The following is a layman's “walk through” of the $99,000 water system capacity study the city of Huntsville hired Austin-based engineering firm Crespo to perform. The report was completed March 29, 2011, before the city of Huntsville imposed voluntary and then mandatory water restrictions this summer in compliance with its drought contingency plan.
The four-page Executive Summary gives the study's conclusions and explains methods Crespo used to determine total system capacity.
The bottom line
• Huntsville needs a water system that can treat and distribute 11.9 million gallons per day.
• The system can reliably treat and distribute 9 to 9.3 million gallons per day or 3 million gallons a day below the required capacity.
These conclusions are based on information collected between 2005-2009 with a period of historic demand of 10.1 million gallons per day set in June 2009. Huntsville set a new record of peak demand over the summer of 11.6 mgd.
Here’s how Crespo determined how much water Huntsville needs:
“Water supply required is 11.9 mgd based on the equivalents connection analysis.”

══════

GIVEN PROBLEM.
Copy out the Huntsville water capacity study summary above word for word, from its first sentence to its last.

SUPPLIED MATERIAL.
══════

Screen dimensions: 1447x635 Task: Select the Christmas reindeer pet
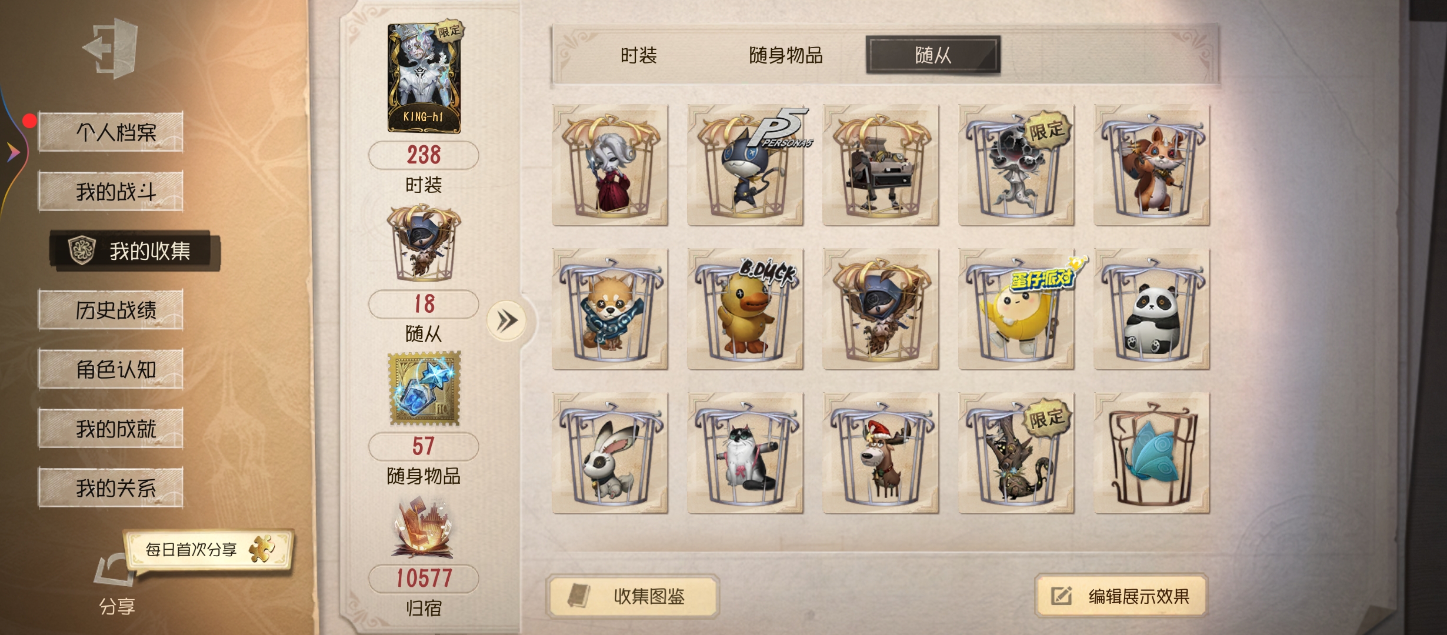pyautogui.click(x=881, y=453)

══════

TASK SOLUTION.
The following is a layman's “walk through” of the $99,000 water system capacity study the city of Huntsville hired Austin-based engineering firm Crespo to perform. The report was completed March 29, 2011, before the city of Huntsville imposed voluntary and then mandatory water restrictions this summer in compliance with its drought contingency plan.
The four-page Executive Summary gives the study's conclusions and explains methods Crespo used to determine total system capacity.
The bottom line
• Huntsville needs a water system that can treat and distribute 11.9 million gallons per day.
• The system can reliably treat and distribute 9 to 9.3 million gallons per day or 3 million gallons a day below the required capacity.
These conclusions are based on information collected between 2005-2009 with a period of historic demand of 10.1 million gallons per day set in June 2009. Huntsville set a new record of peak demand over the summer of 11.6 mgd.
Here’s how Crespo determined how much water Huntsville needs:
“Water supply required is 11.9 mgd based on the equivalents connection analysis.”